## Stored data
§

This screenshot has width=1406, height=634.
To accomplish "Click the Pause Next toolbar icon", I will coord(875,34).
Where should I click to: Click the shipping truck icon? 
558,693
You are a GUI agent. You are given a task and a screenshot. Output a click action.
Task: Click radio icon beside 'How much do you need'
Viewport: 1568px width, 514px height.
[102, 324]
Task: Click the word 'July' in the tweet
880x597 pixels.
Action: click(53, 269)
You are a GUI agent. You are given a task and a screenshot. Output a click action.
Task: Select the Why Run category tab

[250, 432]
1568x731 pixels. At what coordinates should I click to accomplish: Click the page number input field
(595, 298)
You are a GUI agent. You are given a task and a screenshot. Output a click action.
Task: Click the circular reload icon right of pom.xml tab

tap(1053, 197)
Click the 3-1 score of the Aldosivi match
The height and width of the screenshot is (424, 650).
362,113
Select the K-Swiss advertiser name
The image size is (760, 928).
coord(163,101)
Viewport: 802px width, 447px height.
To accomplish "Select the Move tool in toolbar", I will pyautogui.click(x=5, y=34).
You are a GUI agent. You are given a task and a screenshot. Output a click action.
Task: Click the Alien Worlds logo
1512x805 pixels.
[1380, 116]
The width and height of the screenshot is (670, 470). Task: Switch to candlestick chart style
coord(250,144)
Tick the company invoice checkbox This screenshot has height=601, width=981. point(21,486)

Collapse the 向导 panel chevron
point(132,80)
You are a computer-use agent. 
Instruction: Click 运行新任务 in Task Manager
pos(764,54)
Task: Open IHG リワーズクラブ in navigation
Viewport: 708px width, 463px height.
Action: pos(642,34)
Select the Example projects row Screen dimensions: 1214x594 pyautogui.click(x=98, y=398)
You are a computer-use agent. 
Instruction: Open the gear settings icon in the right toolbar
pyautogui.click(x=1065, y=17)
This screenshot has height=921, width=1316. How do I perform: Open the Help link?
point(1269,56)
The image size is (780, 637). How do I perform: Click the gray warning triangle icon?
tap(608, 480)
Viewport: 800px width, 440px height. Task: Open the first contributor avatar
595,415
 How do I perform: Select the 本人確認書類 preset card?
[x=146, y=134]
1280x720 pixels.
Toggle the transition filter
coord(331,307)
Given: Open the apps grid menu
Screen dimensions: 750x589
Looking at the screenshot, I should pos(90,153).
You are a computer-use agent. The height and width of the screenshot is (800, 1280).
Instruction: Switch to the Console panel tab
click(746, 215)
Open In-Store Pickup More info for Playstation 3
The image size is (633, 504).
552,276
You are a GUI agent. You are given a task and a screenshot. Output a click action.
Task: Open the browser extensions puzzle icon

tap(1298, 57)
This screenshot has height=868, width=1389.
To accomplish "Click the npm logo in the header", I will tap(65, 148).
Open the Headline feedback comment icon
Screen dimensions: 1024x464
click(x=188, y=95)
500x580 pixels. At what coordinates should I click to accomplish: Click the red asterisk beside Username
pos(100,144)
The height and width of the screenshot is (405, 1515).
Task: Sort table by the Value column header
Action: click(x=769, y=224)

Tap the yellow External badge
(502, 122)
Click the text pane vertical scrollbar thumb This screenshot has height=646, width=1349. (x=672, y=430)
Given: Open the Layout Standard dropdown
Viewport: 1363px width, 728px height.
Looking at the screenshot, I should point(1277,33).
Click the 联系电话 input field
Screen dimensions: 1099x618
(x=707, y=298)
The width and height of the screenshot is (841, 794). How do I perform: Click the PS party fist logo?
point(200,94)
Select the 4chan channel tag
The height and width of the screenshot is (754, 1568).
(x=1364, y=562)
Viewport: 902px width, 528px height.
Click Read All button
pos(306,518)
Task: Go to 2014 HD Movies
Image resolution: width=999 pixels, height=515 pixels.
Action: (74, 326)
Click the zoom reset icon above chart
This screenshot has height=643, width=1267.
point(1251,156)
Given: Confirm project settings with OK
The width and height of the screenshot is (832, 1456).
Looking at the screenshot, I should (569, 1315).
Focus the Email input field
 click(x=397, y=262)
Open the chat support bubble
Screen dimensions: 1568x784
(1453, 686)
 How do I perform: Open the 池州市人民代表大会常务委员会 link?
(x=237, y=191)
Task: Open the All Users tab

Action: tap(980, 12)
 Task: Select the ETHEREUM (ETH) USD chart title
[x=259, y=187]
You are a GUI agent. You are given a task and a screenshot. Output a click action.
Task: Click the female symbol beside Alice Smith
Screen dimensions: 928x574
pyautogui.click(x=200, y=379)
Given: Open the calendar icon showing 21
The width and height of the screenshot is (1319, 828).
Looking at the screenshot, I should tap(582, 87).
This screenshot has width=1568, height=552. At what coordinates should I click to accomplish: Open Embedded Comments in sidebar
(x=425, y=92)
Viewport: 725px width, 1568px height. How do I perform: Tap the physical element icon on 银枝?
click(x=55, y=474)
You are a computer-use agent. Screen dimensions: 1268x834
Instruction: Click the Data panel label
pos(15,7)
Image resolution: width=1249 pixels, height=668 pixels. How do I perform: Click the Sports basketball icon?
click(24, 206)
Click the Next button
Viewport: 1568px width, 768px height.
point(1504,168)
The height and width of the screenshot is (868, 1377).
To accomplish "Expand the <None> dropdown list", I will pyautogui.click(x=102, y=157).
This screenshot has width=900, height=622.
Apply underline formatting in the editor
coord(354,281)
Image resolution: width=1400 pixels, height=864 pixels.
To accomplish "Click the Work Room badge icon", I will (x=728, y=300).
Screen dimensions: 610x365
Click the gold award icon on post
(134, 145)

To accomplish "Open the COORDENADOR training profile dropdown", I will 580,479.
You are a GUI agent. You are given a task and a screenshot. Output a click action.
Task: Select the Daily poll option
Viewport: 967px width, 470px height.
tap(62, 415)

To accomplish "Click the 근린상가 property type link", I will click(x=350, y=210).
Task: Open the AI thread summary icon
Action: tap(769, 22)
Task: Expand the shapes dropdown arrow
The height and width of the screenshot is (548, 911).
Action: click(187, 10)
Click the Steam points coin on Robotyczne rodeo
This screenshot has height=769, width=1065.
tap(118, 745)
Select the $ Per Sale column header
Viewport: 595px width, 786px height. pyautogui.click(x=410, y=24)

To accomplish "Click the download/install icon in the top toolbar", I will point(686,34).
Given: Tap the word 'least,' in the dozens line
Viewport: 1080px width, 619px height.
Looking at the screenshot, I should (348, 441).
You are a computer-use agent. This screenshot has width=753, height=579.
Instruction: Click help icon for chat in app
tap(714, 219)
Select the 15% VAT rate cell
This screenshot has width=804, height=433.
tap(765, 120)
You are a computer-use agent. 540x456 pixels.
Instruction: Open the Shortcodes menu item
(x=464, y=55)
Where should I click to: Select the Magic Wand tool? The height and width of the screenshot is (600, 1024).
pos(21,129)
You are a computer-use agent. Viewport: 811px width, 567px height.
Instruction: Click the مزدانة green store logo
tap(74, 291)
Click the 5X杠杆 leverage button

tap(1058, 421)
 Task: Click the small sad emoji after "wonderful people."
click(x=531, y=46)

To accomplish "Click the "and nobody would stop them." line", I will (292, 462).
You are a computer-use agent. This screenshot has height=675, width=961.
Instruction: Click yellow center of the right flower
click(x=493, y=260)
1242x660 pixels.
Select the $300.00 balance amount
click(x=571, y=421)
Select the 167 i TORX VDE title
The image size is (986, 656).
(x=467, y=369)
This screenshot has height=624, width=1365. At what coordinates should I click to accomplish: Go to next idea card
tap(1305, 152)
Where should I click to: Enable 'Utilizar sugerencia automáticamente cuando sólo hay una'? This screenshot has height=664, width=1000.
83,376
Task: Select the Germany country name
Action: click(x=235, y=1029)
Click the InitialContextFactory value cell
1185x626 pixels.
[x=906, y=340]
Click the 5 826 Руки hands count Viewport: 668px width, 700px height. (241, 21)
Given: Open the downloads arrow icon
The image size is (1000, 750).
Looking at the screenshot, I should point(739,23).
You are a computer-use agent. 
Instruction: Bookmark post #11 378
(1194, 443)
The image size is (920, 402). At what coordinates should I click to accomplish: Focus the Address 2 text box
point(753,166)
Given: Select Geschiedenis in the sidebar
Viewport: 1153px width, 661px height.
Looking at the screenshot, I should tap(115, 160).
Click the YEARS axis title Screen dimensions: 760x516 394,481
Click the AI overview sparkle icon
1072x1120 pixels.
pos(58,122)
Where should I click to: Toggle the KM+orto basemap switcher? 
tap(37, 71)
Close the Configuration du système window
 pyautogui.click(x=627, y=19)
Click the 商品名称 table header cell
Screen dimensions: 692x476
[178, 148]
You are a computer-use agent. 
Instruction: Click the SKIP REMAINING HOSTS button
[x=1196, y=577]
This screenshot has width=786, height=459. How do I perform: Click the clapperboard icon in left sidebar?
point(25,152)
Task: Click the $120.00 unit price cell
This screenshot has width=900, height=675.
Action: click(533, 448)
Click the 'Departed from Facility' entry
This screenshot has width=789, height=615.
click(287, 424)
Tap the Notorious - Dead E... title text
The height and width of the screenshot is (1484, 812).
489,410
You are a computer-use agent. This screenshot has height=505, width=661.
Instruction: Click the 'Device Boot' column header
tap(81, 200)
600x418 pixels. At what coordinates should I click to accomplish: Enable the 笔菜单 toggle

§

## How to complete this task
Count lines above with the word "dropdown". Give the number only.

## Task response
4